Word for word, copy each record that comes after this.

*** Opening of Records to process ***

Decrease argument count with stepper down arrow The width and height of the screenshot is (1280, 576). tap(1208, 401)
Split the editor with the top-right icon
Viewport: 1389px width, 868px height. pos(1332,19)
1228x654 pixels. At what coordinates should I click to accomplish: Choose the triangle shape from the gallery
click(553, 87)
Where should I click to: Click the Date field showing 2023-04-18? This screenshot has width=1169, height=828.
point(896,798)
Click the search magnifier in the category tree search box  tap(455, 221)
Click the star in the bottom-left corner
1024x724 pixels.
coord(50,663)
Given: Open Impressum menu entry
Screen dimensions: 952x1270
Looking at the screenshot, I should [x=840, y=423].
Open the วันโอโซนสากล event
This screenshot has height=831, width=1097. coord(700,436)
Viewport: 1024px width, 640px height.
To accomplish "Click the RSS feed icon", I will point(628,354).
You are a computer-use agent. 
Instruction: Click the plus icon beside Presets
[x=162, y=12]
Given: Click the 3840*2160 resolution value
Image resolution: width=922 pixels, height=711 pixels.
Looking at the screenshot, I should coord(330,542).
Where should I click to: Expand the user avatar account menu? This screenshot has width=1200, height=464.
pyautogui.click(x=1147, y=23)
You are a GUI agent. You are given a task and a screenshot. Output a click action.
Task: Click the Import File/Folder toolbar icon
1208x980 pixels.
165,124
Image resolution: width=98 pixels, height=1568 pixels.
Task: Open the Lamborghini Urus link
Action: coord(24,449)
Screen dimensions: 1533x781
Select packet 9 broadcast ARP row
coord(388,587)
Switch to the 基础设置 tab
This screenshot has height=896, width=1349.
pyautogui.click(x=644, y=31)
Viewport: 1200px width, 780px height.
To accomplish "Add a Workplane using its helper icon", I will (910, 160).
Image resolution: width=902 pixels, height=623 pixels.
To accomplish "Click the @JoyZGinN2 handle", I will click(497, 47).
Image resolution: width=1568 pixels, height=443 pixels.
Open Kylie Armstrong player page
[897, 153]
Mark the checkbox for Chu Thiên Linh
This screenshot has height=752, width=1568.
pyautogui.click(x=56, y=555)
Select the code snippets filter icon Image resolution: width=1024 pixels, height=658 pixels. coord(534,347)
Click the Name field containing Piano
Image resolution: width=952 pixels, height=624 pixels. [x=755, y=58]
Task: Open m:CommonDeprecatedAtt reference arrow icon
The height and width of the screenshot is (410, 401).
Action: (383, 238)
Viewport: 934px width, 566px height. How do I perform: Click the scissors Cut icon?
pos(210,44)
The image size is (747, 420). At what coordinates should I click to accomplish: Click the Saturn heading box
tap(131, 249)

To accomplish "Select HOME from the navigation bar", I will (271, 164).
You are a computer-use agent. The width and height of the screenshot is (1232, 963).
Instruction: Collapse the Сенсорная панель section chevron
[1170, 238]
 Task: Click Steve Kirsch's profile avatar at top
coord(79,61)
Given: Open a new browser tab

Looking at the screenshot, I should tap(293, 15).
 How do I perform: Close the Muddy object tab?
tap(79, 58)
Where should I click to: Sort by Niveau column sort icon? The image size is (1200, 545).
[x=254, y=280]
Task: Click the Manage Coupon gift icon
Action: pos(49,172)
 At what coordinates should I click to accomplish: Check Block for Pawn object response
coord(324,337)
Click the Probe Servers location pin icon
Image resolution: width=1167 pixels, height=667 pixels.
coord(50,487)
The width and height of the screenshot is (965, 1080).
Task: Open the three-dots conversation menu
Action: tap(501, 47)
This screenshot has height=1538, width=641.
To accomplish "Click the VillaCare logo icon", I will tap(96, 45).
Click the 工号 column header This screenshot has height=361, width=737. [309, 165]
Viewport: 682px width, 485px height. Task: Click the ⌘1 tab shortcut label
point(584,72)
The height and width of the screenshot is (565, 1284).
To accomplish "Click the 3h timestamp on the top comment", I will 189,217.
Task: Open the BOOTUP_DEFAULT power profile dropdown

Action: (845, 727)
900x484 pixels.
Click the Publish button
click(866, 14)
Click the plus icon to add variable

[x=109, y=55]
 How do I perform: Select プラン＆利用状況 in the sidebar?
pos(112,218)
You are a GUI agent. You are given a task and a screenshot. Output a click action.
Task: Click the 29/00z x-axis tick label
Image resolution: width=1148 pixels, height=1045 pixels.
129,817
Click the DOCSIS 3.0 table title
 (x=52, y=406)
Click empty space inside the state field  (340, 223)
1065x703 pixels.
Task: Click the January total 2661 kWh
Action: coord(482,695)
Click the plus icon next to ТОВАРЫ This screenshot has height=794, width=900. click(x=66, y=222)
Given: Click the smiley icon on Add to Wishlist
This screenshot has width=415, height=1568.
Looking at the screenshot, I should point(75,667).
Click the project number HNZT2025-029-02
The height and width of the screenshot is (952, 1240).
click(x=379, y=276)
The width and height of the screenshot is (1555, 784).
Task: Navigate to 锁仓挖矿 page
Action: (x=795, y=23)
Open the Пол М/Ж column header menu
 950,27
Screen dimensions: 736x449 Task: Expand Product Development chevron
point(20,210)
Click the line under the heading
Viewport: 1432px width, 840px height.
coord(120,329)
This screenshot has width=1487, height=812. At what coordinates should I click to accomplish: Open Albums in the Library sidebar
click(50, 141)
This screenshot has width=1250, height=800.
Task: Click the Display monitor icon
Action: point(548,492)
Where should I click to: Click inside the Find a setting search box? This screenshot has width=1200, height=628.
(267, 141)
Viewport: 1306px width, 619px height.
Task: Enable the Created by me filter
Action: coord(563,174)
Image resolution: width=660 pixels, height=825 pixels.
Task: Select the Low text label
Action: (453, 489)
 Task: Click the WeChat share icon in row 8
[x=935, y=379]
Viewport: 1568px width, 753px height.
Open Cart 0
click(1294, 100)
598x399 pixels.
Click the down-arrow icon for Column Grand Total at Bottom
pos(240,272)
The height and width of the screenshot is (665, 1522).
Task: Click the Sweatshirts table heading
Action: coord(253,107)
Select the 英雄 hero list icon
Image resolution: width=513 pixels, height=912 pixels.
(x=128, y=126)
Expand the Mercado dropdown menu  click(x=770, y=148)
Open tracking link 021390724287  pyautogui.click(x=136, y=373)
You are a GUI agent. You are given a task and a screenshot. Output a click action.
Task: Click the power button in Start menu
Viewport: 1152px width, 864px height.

*** Close of Records to process ***

◆ Exercise output ◆
Decrease argument count with stepper down arrow The width and height of the screenshot is (1280, 576). tap(1208, 401)
Split the editor with the top-right icon
Viewport: 1389px width, 868px height. pos(1332,19)
1228x654 pixels. At what coordinates should I click to accomplish: Choose the triangle shape from the gallery
click(553, 87)
Where should I click to: Click the Date field showing 2023-04-18? This screenshot has width=1169, height=828.
point(896,798)
Click the search magnifier in the category tree search box  tap(455, 221)
Click the star in the bottom-left corner
1024x724 pixels.
coord(50,663)
Given: Open Impressum menu entry
Screen dimensions: 952x1270
Looking at the screenshot, I should [x=840, y=423].
Open the วันโอโซนสากล event
This screenshot has height=831, width=1097. coord(700,436)
Viewport: 1024px width, 640px height.
To accomplish "Click the RSS feed icon", I will point(628,354).
You are a computer-use agent. 
Instruction: Click the plus icon beside Presets
[x=162, y=12]
Given: Click the 3840*2160 resolution value
Image resolution: width=922 pixels, height=711 pixels.
Looking at the screenshot, I should coord(330,542).
Where should I click to: Expand the user avatar account menu? This screenshot has width=1200, height=464.
pyautogui.click(x=1147, y=23)
You are a GUI agent. You are given a task and a screenshot. Output a click action.
Task: Click the Import File/Folder toolbar icon
1208x980 pixels.
165,124
Image resolution: width=98 pixels, height=1568 pixels.
Task: Open the Lamborghini Urus link
Action: coord(24,449)
Screen dimensions: 1533x781
Select packet 9 broadcast ARP row
coord(388,587)
Switch to the 基础设置 tab
This screenshot has height=896, width=1349.
pyautogui.click(x=644, y=31)
Viewport: 1200px width, 780px height.
To accomplish "Add a Workplane using its helper icon", I will (910, 160).
Image resolution: width=902 pixels, height=623 pixels.
To accomplish "Click the @JoyZGinN2 handle", I will click(497, 47).
Image resolution: width=1568 pixels, height=443 pixels.
Open Kylie Armstrong player page
[897, 153]
Mark the checkbox for Chu Thiên Linh
This screenshot has height=752, width=1568.
pyautogui.click(x=56, y=555)
Select the code snippets filter icon Image resolution: width=1024 pixels, height=658 pixels. coord(534,347)
Click the Name field containing Piano
Image resolution: width=952 pixels, height=624 pixels. [x=755, y=58]
Task: Open m:CommonDeprecatedAtt reference arrow icon
The height and width of the screenshot is (410, 401).
Action: (383, 238)
Viewport: 934px width, 566px height. How do I perform: Click the scissors Cut icon?
pos(210,44)
The image size is (747, 420). At what coordinates should I click to accomplish: Click the Saturn heading box
tap(131, 249)

To accomplish "Select HOME from the navigation bar", I will (271, 164).
You are a computer-use agent. The width and height of the screenshot is (1232, 963).
Instruction: Collapse the Сенсорная панель section chevron
[1170, 238]
 Task: Click Steve Kirsch's profile avatar at top
coord(79,61)
Given: Open a new browser tab

Looking at the screenshot, I should tap(293, 15).
 How do I perform: Close the Muddy object tab?
tap(79, 58)
Where should I click to: Sort by Niveau column sort icon? The image size is (1200, 545).
[x=254, y=280]
Task: Click the Manage Coupon gift icon
Action: pos(49,172)
 At what coordinates should I click to accomplish: Check Block for Pawn object response
coord(324,337)
Click the Probe Servers location pin icon
Image resolution: width=1167 pixels, height=667 pixels.
coord(50,487)
The width and height of the screenshot is (965, 1080).
Task: Open the three-dots conversation menu
Action: tap(501, 47)
This screenshot has height=1538, width=641.
To accomplish "Click the VillaCare logo icon", I will tap(96, 45).
Click the 工号 column header This screenshot has height=361, width=737. [309, 165]
Viewport: 682px width, 485px height. Task: Click the ⌘1 tab shortcut label
point(584,72)
The height and width of the screenshot is (565, 1284).
To accomplish "Click the 3h timestamp on the top comment", I will 189,217.
Task: Open the BOOTUP_DEFAULT power profile dropdown

Action: (845, 727)
900x484 pixels.
Click the Publish button
click(866, 14)
Click the plus icon to add variable

[x=109, y=55]
 How do I perform: Select プラン＆利用状況 in the sidebar?
pos(112,218)
You are a GUI agent. You are given a task and a screenshot. Output a click action.
Task: Click the 29/00z x-axis tick label
Image resolution: width=1148 pixels, height=1045 pixels.
129,817
Click the DOCSIS 3.0 table title
 (x=52, y=406)
Click empty space inside the state field  (340, 223)
1065x703 pixels.
Task: Click the January total 2661 kWh
Action: coord(482,695)
Click the plus icon next to ТОВАРЫ This screenshot has height=794, width=900. click(x=66, y=222)
Given: Click the smiley icon on Add to Wishlist
This screenshot has width=415, height=1568.
Looking at the screenshot, I should point(75,667).
Click the project number HNZT2025-029-02
The height and width of the screenshot is (952, 1240).
click(x=379, y=276)
The width and height of the screenshot is (1555, 784).
Task: Navigate to 锁仓挖矿 page
Action: (x=795, y=23)
Open the Пол М/Ж column header menu
 950,27
Screen dimensions: 736x449 Task: Expand Product Development chevron
point(20,210)
Click the line under the heading
Viewport: 1432px width, 840px height.
coord(120,329)
This screenshot has width=1487, height=812. At what coordinates should I click to accomplish: Open Albums in the Library sidebar
click(50, 141)
This screenshot has width=1250, height=800.
Task: Click the Display monitor icon
Action: point(548,492)
Where should I click to: Click inside the Find a setting search box? This screenshot has width=1200, height=628.
(267, 141)
Viewport: 1306px width, 619px height.
Task: Enable the Created by me filter
Action: coord(563,174)
Image resolution: width=660 pixels, height=825 pixels.
Task: Select the Low text label
Action: (453, 489)
 Task: Click the WeChat share icon in row 8
[x=935, y=379]
Viewport: 1568px width, 753px height.
Open Cart 0
click(1294, 100)
598x399 pixels.
Click the down-arrow icon for Column Grand Total at Bottom
pos(240,272)
The height and width of the screenshot is (665, 1522).
Task: Click the Sweatshirts table heading
Action: coord(253,107)
Select the 英雄 hero list icon
Image resolution: width=513 pixels, height=912 pixels.
(x=128, y=126)
Expand the Mercado dropdown menu  click(x=770, y=148)
Open tracking link 021390724287  pyautogui.click(x=136, y=373)
You are a GUI agent. You are given a task and a screenshot. Output a click action.
Task: Click the power button in Start menu
Viewport: 1152px width, 864px height.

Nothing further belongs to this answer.